Activity
Pull every line that includes the word "link" from the data.

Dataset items

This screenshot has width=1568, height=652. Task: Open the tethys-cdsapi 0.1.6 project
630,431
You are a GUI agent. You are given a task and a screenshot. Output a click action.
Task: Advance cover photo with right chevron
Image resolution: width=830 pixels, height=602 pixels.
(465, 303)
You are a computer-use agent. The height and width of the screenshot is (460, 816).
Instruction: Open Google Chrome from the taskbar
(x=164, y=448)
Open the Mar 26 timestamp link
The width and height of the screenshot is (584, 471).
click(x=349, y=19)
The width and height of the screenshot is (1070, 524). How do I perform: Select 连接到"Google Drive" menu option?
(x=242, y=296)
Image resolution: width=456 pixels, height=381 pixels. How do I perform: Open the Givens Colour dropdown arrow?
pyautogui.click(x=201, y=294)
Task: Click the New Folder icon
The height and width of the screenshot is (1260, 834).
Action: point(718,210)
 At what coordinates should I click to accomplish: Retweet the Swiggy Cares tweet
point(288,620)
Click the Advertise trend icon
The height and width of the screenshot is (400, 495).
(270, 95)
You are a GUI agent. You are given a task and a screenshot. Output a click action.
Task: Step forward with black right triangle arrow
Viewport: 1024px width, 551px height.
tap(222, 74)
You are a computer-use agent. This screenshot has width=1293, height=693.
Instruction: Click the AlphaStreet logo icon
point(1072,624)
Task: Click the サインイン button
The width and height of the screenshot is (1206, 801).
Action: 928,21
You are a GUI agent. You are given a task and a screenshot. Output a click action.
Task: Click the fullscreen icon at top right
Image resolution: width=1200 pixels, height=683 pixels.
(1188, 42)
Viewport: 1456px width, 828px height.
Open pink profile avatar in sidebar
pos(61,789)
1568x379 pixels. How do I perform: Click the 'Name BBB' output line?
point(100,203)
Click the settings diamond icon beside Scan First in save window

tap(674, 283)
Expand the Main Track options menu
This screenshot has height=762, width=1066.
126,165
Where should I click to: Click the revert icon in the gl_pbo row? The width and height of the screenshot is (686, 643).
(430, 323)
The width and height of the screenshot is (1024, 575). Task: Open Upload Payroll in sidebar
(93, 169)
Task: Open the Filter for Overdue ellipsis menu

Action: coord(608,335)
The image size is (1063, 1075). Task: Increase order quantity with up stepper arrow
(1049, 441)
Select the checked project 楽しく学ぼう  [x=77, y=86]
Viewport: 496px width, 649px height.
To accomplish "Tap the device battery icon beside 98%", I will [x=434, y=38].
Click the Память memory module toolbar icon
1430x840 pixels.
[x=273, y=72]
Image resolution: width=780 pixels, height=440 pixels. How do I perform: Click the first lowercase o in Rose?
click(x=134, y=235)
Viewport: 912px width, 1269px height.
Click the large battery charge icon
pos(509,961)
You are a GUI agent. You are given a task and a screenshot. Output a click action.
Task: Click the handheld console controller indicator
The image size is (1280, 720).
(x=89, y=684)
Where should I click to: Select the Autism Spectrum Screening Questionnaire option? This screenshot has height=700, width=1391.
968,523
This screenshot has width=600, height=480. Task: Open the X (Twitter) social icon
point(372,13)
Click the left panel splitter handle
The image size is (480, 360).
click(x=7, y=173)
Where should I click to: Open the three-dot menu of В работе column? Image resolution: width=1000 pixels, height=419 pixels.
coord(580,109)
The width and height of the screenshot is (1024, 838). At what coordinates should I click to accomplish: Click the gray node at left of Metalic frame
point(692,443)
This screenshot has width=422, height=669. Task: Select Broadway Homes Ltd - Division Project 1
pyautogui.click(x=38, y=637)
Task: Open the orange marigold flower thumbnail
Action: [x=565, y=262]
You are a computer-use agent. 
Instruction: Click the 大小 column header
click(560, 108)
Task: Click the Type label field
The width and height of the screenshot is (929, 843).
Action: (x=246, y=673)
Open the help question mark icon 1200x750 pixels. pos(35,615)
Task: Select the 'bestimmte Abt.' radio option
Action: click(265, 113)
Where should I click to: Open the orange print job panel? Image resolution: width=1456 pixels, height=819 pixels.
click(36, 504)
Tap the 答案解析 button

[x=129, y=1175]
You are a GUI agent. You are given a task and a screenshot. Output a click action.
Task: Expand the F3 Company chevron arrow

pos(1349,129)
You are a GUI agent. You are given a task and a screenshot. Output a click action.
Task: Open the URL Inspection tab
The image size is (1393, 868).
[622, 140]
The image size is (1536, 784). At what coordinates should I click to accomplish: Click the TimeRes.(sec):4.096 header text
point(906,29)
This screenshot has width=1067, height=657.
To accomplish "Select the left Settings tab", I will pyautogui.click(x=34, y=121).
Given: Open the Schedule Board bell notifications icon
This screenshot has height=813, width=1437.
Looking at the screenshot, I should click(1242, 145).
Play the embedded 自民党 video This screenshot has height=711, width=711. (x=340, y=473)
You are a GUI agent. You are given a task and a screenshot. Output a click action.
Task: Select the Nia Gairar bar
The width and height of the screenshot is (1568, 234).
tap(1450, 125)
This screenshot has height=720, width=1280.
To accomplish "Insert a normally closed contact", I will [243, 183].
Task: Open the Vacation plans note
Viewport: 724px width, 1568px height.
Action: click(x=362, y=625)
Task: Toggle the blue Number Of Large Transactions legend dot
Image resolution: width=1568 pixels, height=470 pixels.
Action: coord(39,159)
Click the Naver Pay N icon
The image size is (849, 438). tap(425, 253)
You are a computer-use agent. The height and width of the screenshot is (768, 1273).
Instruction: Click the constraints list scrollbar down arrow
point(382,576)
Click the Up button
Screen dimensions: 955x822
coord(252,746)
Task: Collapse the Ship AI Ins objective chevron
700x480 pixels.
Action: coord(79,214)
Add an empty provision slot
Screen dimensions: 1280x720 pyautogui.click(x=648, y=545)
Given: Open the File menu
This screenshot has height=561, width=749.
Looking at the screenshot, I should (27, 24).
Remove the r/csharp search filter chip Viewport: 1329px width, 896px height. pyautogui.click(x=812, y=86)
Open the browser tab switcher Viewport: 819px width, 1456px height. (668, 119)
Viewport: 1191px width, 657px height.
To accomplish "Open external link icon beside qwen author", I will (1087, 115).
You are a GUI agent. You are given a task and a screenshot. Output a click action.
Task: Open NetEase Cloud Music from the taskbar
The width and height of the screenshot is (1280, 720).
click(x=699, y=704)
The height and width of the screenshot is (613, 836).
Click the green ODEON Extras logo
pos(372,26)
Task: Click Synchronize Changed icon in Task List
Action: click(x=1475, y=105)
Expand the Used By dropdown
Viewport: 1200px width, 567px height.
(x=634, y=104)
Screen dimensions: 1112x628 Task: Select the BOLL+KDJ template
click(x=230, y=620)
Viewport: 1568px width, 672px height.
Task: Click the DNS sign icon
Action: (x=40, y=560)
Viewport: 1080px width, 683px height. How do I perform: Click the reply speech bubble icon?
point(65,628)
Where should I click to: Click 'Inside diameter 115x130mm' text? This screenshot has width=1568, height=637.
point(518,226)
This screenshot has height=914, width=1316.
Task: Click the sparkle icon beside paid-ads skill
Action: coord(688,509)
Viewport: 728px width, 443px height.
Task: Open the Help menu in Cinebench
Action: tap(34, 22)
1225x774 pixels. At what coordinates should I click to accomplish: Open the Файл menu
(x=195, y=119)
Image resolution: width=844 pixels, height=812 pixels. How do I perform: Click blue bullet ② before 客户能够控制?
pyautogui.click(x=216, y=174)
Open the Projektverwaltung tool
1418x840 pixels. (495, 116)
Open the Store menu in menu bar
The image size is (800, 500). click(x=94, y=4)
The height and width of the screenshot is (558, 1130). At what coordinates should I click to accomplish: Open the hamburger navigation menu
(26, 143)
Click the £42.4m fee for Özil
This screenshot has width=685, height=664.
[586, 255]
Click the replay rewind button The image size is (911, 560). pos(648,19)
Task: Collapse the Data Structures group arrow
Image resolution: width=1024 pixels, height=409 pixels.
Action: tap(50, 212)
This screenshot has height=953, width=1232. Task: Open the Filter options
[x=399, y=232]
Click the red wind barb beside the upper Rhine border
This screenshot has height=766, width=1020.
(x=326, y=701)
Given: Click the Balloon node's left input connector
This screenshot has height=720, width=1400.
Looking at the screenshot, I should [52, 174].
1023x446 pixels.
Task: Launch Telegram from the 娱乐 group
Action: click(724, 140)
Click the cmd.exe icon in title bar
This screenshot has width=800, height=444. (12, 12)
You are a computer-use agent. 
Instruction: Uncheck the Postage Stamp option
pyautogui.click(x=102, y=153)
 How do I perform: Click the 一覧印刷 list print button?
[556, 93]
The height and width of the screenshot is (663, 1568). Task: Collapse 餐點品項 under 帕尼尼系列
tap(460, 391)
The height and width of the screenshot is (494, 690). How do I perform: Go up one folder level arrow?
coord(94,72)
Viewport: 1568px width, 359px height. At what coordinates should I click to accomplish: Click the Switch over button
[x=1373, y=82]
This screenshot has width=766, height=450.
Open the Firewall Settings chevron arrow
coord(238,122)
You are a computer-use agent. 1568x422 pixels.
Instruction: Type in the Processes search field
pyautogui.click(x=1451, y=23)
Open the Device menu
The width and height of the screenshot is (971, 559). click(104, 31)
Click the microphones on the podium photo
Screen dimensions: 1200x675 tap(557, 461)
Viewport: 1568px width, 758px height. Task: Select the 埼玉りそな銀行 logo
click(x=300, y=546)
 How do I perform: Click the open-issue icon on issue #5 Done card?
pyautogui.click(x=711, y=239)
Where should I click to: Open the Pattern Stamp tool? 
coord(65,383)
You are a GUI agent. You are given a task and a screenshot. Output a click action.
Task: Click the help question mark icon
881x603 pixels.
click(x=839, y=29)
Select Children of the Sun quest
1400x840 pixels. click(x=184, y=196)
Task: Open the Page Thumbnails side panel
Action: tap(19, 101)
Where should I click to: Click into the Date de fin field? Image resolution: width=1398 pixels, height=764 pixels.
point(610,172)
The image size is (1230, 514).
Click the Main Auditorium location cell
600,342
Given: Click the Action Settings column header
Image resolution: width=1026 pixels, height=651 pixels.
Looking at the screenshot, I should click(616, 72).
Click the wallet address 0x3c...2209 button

Written response
Open the Mar 26 timestamp link
To accomplish "Open external link icon beside qwen author", I will (1087, 115).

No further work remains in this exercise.